▶ _Required action_:
Please give the listing again, word for word, with nothing left out.

▶ _The records_:
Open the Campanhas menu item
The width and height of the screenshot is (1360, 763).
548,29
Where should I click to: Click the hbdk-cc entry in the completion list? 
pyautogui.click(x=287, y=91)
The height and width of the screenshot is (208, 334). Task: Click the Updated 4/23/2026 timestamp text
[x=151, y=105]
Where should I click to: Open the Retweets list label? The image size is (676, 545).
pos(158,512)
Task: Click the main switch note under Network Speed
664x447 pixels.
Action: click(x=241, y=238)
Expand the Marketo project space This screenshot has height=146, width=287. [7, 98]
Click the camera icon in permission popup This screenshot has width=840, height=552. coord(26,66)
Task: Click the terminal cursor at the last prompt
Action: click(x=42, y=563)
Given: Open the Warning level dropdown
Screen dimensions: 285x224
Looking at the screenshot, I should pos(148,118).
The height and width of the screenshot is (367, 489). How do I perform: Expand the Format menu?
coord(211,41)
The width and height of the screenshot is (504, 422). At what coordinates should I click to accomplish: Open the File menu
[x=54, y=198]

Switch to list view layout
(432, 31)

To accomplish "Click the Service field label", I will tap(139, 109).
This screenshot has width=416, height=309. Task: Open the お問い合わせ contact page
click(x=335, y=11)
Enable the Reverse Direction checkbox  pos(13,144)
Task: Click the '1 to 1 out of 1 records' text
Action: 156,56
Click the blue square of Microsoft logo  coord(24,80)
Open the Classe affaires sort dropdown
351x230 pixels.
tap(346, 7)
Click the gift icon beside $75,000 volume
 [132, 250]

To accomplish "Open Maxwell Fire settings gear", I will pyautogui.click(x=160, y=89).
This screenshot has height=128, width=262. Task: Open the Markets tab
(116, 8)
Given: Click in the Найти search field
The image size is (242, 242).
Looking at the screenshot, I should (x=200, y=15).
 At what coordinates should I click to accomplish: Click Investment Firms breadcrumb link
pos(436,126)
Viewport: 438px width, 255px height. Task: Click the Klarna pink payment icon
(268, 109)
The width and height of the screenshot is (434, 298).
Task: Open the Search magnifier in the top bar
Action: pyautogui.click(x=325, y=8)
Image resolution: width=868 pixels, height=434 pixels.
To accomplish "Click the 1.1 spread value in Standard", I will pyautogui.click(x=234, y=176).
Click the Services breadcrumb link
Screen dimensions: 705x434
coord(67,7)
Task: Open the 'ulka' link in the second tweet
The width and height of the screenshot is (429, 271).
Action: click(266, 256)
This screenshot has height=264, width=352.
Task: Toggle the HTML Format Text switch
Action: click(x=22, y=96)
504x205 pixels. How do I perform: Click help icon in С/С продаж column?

▶ _Response to this exercise_:
Open the Campanhas menu item
The width and height of the screenshot is (1360, 763).
548,29
Where should I click to: Click the hbdk-cc entry in the completion list? 
pyautogui.click(x=287, y=91)
The height and width of the screenshot is (208, 334). Task: Click the Updated 4/23/2026 timestamp text
[x=151, y=105]
Where should I click to: Open the Retweets list label? The image size is (676, 545).
pos(158,512)
Task: Click the main switch note under Network Speed
664x447 pixels.
Action: click(x=241, y=238)
Expand the Marketo project space This screenshot has height=146, width=287. [7, 98]
Click the camera icon in permission popup This screenshot has width=840, height=552. coord(26,66)
Task: Click the terminal cursor at the last prompt
Action: click(x=42, y=563)
Given: Open the Warning level dropdown
Screen dimensions: 285x224
Looking at the screenshot, I should pos(148,118).
The height and width of the screenshot is (367, 489). How do I perform: Expand the Format menu?
coord(211,41)
The width and height of the screenshot is (504, 422). At what coordinates should I click to accomplish: Open the File menu
[x=54, y=198]

Switch to list view layout
(432, 31)

To accomplish "Click the Service field label", I will tap(139, 109).
This screenshot has width=416, height=309. Task: Open the お問い合わせ contact page
click(x=335, y=11)
Enable the Reverse Direction checkbox  pos(13,144)
Task: Click the '1 to 1 out of 1 records' text
Action: 156,56
Click the blue square of Microsoft logo  coord(24,80)
Open the Classe affaires sort dropdown
351x230 pixels.
tap(346, 7)
Click the gift icon beside $75,000 volume
 [132, 250]

To accomplish "Open Maxwell Fire settings gear", I will pyautogui.click(x=160, y=89).
This screenshot has height=128, width=262. Task: Open the Markets tab
(116, 8)
Given: Click in the Найти search field
The image size is (242, 242).
Looking at the screenshot, I should (x=200, y=15).
 At what coordinates should I click to accomplish: Click Investment Firms breadcrumb link
pos(436,126)
Viewport: 438px width, 255px height. Task: Click the Klarna pink payment icon
(268, 109)
The width and height of the screenshot is (434, 298).
Task: Open the Search magnifier in the top bar
Action: pyautogui.click(x=325, y=8)
Image resolution: width=868 pixels, height=434 pixels.
To accomplish "Click the 1.1 spread value in Standard", I will pyautogui.click(x=234, y=176).
Click the Services breadcrumb link
Screen dimensions: 705x434
coord(67,7)
Task: Open the 'ulka' link in the second tweet
The width and height of the screenshot is (429, 271).
Action: click(266, 256)
This screenshot has height=264, width=352.
Task: Toggle the HTML Format Text switch
Action: click(x=22, y=96)
504x205 pixels. How do I perform: Click help icon in С/С продаж column?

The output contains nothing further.